Мне сделалось немного дурно.

— И Ива это знает.

— Знает. Знает и чувствует. Она родилась, абсолютно точно зная, как ее мать относилась к ней.

— Оттуда вам известно о ее… — я нахмурился, размышляя. — Кинкейд, — предположил я. — Девушка была влюблена в Кинкейда.

— Нет, — мотнула головой Люччо. — Но Кинкейд работал тогда на бабку Ивы, и девушка делилась с ним своими переживаниями.

— Черт, как все запутано, — заметил я.

— Ива всю свою жизнь оставалась отрешенной, — продолжала Люччо. — Если она начнет вовлекать в свои обязанности как Архива — даже просто в свою жизнь — эмоции, переживания, это чревато серьезным риском. Переживания, страсти могут захлестнуть ее, а справляться с ними она не умеет — ей просто неоткуда знать, как.

— Вы боитесь, она может выйти из-под контроля.

Архив создавался как сугубо нейтральная сила. Как хранилище знаний. Что, если уникальные обстоятельства, в которых оказалась Ива, помогут ей игнорировать эти ограничения? Представьте себе результаты, к которым могут привести злость, горечь и желание отомстить за все те жизни, помноженные на мощь Архива и непосредственность двенадцатилетнего ребенка.

— Даже пробовать не хочется, — тихо признался я.

— Вот и мне тоже, — кивнула Люччо. — Это было бы настоящим кошмаром. Все эти знания, лишенные сдерживающего их рассудка. У некроманта Кеммлера имелся подобный дух, своего рода миниатюрная версия Архива. Не такой мощный, конечно, но он служил многим поколениям чародеев, набираясь от них знаний, и вещи, на которые он был способен, устрашали, — она тряхнула головой.

Я отхлебнул чая, иначе мой судорожный глоток мог вызвать у нее подозрения. Она говорила про Боба. И она не ошибалась, говоря о том, на что Боб способен. Когда я раз высвободил личность, в которую он превращался у некоторых из его прежних владельцев, он едва не убил меня.

— Разумеется, Стражи уничтожили его, — добавила она.

Вовсе нет. Джастин ДюМорн, бывший Страж, не стал уничтожать череп. Он тайком вынес его из лаборатории Кеммлера и хранил у себя — пока я не сжег его и в свою очередь не забрал череп себе.

— Слишком много силы и слишком мало контроля — вот что представлял себе этот мини-архив Кеммлера. И вполне вероятно, Архив может превратиться в подобную же угрозу, только гораздо больших масштабов. Я знаю, вы переживаете за девочку, Гарри. Но я обязана предупредить вас. Возможно, вы оказываете ей плохую услугу, изображая из себя ее друга.

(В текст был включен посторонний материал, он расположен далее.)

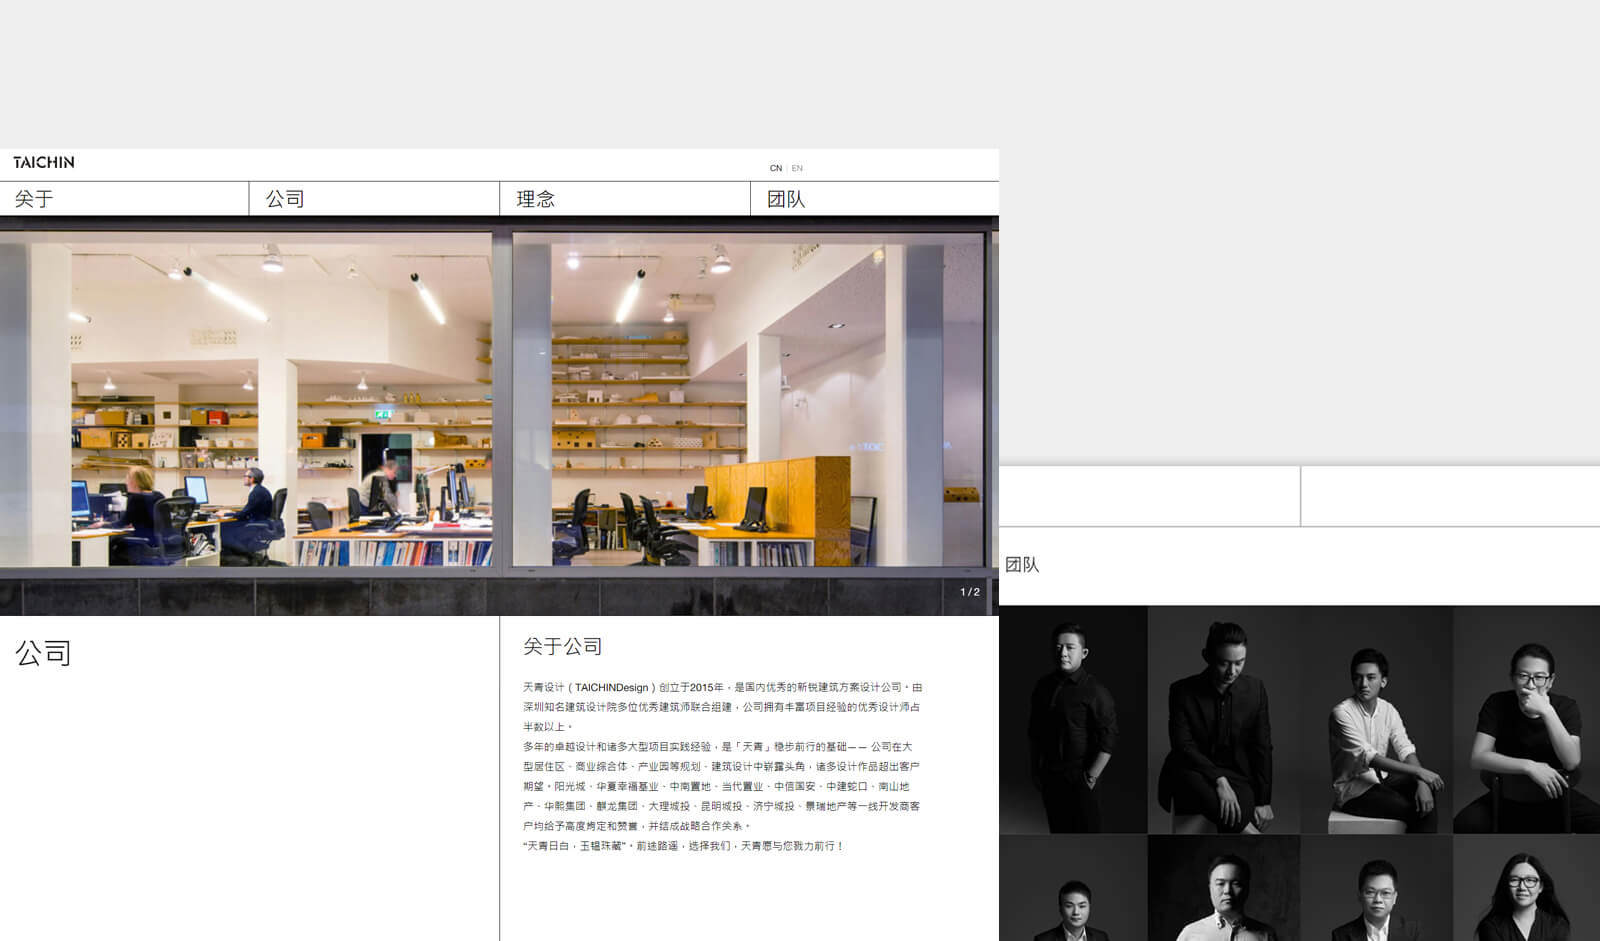Switch site language to CN
1600x941 pixels.
(x=775, y=168)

— Кто изображает? — возмутился я. — И где она?

— Мы держали ее спящей, — ответила Люччо, — до вашего или Кинкейда возвращения.

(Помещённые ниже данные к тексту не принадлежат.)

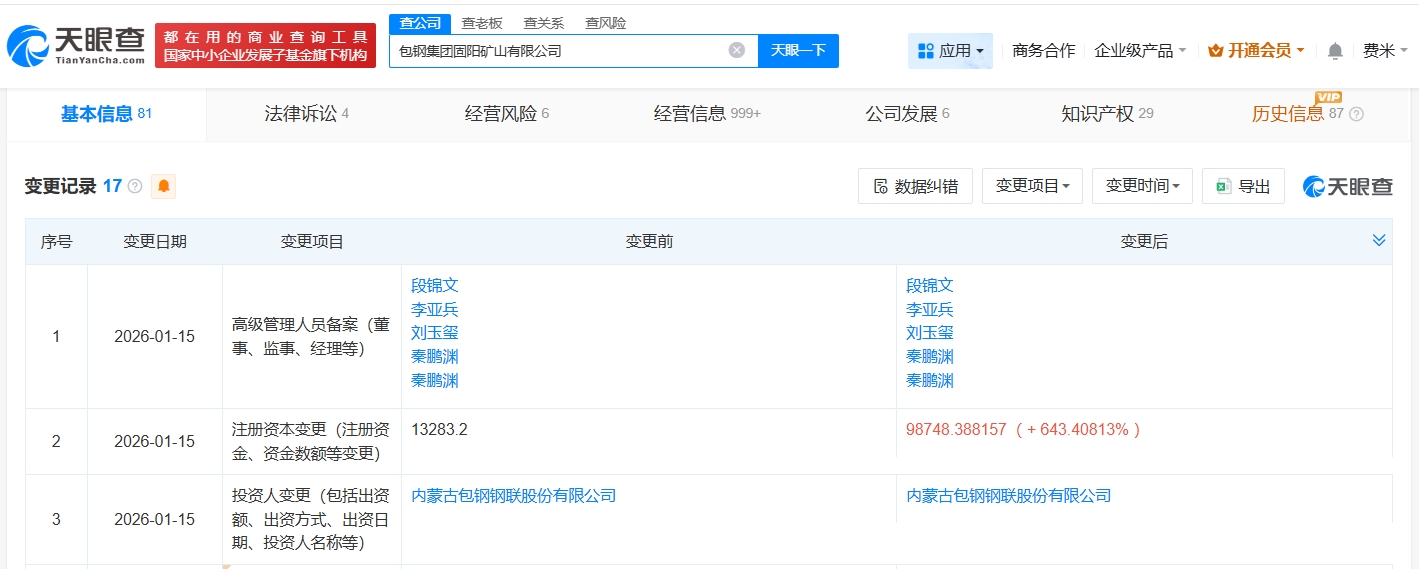Click help icon next to 变更记录 17
Screen dimensions: 1419x569
(135, 186)
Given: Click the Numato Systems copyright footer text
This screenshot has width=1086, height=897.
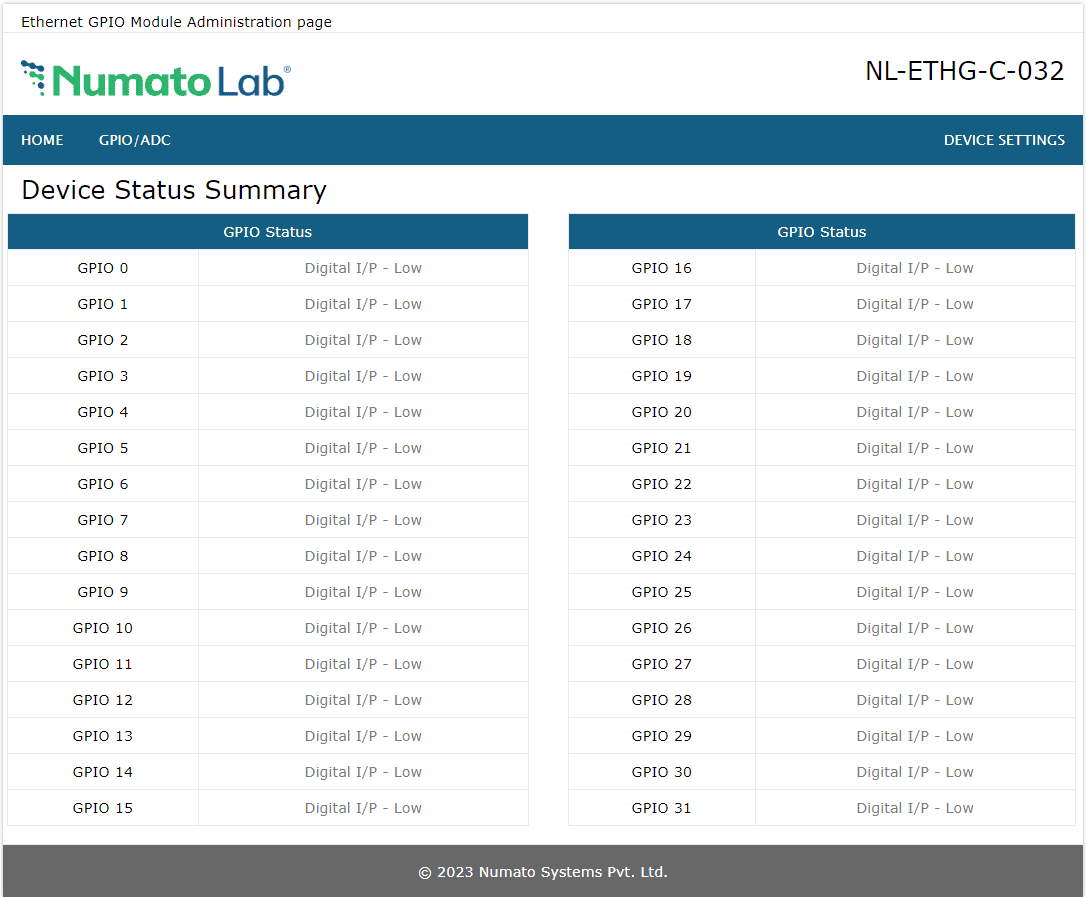Looking at the screenshot, I should coord(543,872).
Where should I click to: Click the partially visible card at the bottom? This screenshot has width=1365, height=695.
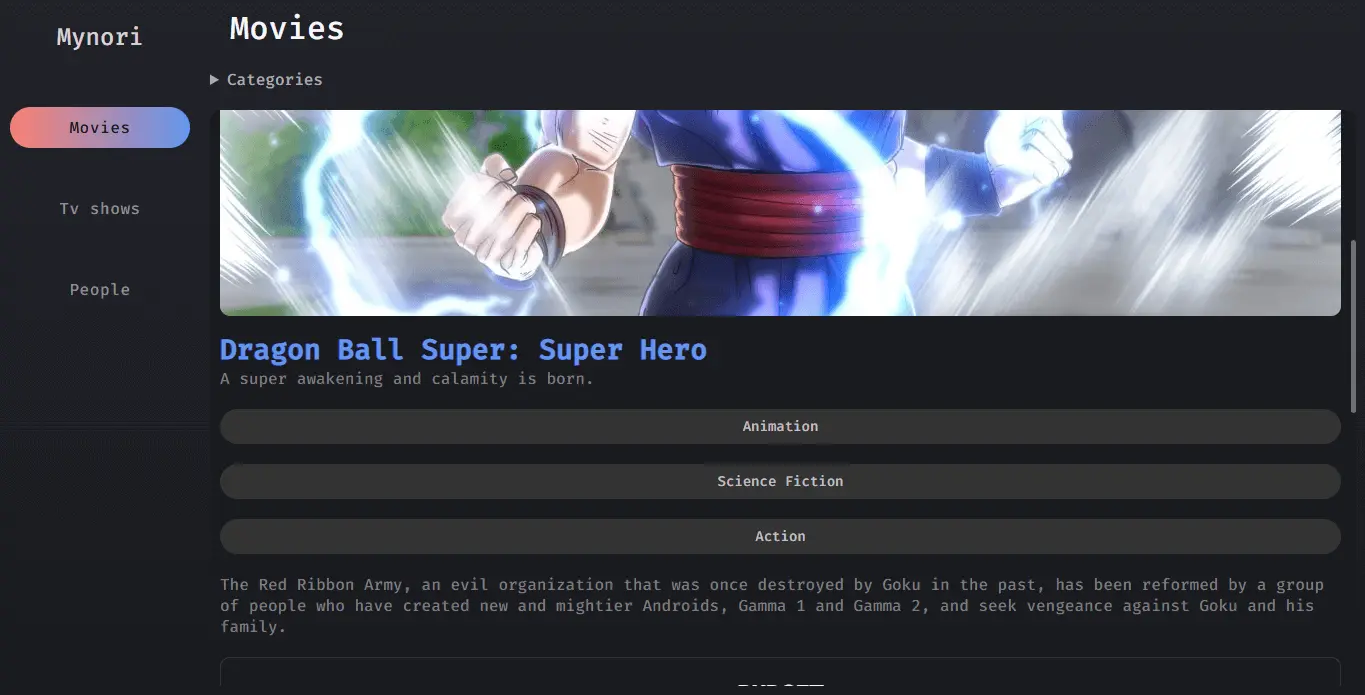coord(780,676)
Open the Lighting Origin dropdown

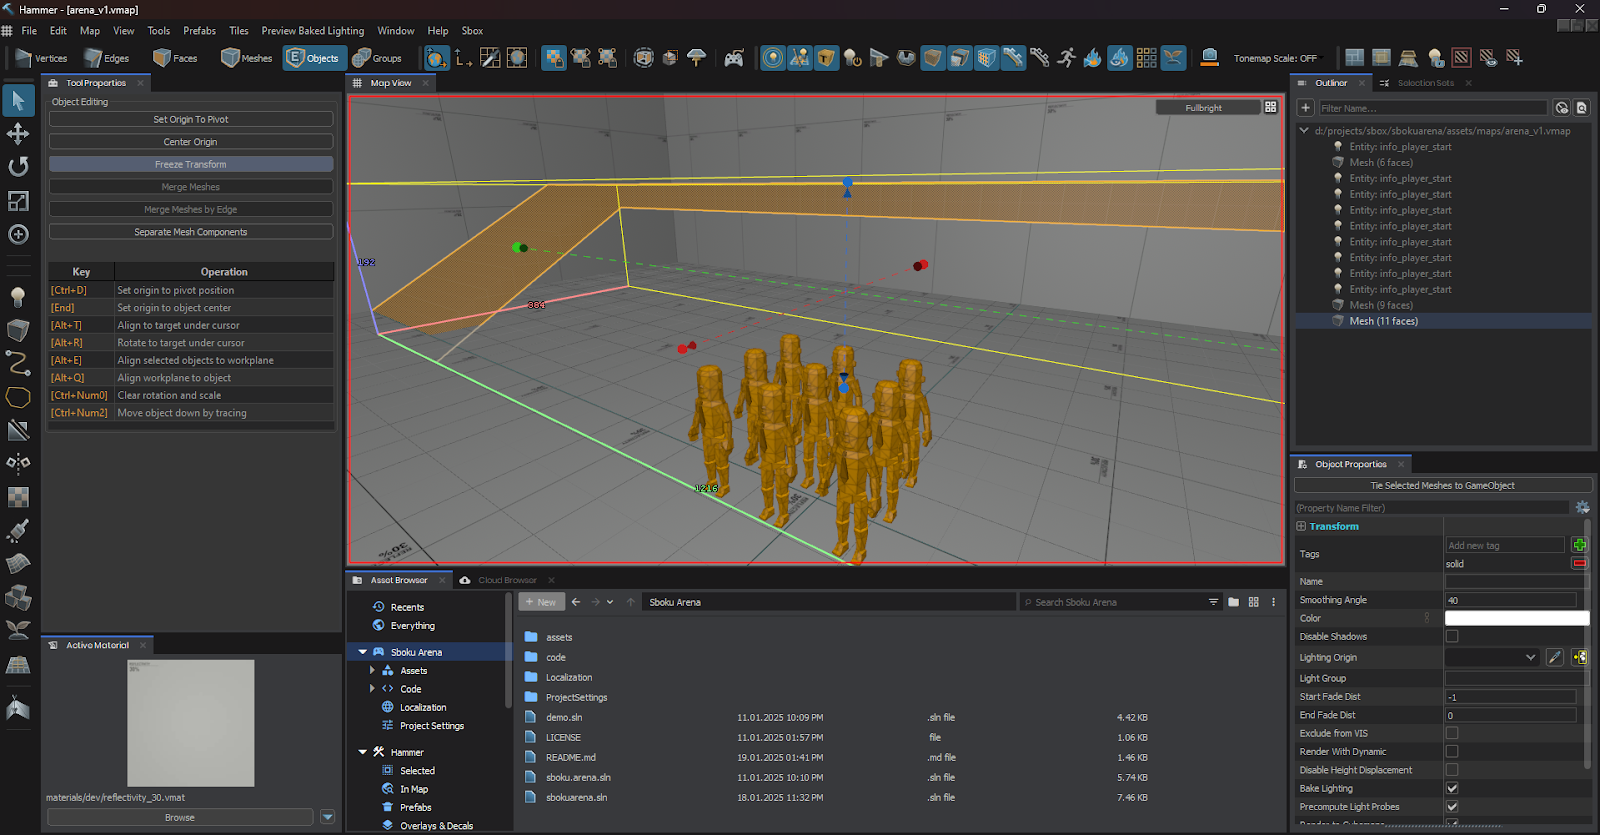(x=1491, y=657)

— Я понял, — заявил я. — Вы считаете, я не должен сближаться с ней. Но вы беспокоитесь о том, что может случиться, когда вы разбудите ее, а она проснется в страхе и смятении.

Щеки Люччо порозовели, и она отвернулась.

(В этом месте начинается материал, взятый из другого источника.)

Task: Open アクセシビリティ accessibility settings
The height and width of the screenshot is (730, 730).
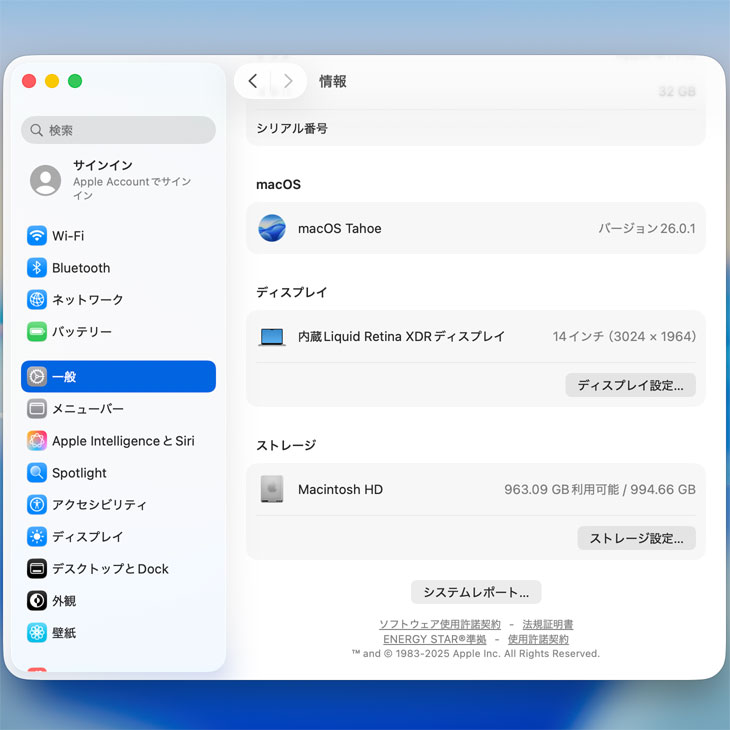Action: point(98,505)
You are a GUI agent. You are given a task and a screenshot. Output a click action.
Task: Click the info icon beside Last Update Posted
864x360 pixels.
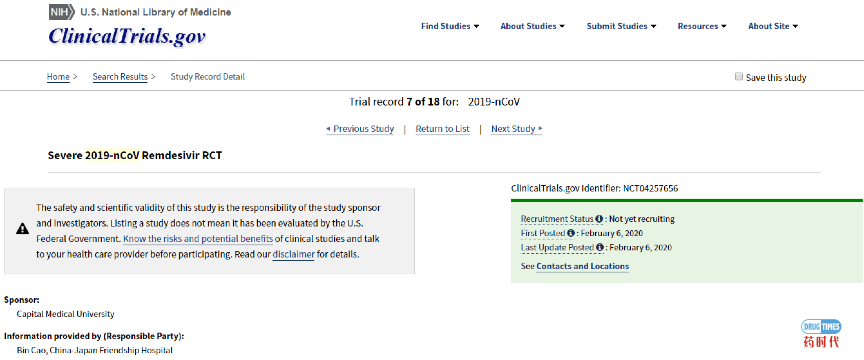(x=600, y=248)
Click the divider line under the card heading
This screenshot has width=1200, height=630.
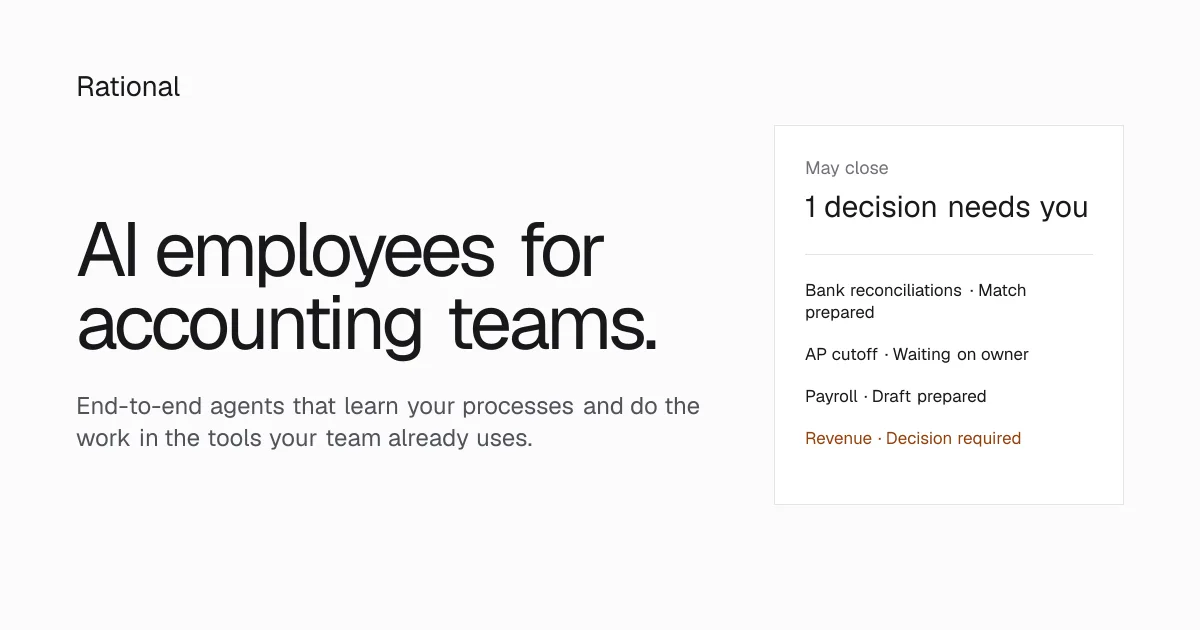click(x=949, y=254)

— У меня нет готовых ответов, Дрезден. Я просто беспокоюсь.

Я вздохнул.

— Как бы то ни было, — сказал я. — Пустите меня повидаться с ней.

Люччо отвела меня в Мёрфину гостевую спальню. Ива казалась ужасно маленькой в двуспальной кровати. Я присел на край кровати, а Люччо, наклонившись, положила руку Иве на лоб. Потом пробормотала что-то и убрала руку.

Ива негромко всхлипнула и, моргнув, открыла глаза. Дыхание ее сделалось частым-частым. Она дико оглядывалась по сторонам, потом вскрикнула.

— Ш-шшш, тише, — мягко произнес я. — Все в порядке, Ива. Ты в безопасности.

Она заплакала и крепко прижалась ко мне.

Я обнял ее. Она плакала и плакала, а я обнимал ее, покачивая.

Люччо сочувственно смотрела на меня.

Прошло довольно много времени.

— Я получила ваше письмо, — прошептала, наконец, Ива. — Спасибо.

Я сжал ее чуть сильнее.

— Они делали со мной всякие штуки, — сказала она.

— Я знаю, — тихо отозвался я. — Я попадал к ним в руки. Но я выздоровел через некоторое время. И ты выздоровеешь. Все прошло.

Она обняла меня крепче и плакала, пока не уснула.

Я посмотрел на Люччо.

— Вы все еще хотите, чтобы я отталкивал ее от себя? Чтобы основой ее было то, что объединяет ее с этими тварями?

Люччо нахмурилась.

— Совет Старейшин…

— Не способен найти сердце, даже вооружившись «Анатомией» Грея, рентгеном и стетоскопом, — сказал я. — Нет. Они могут устанавливать законы, касающиеся магии. Но они не будут диктовать мне, с кем дружить, а с кем нет.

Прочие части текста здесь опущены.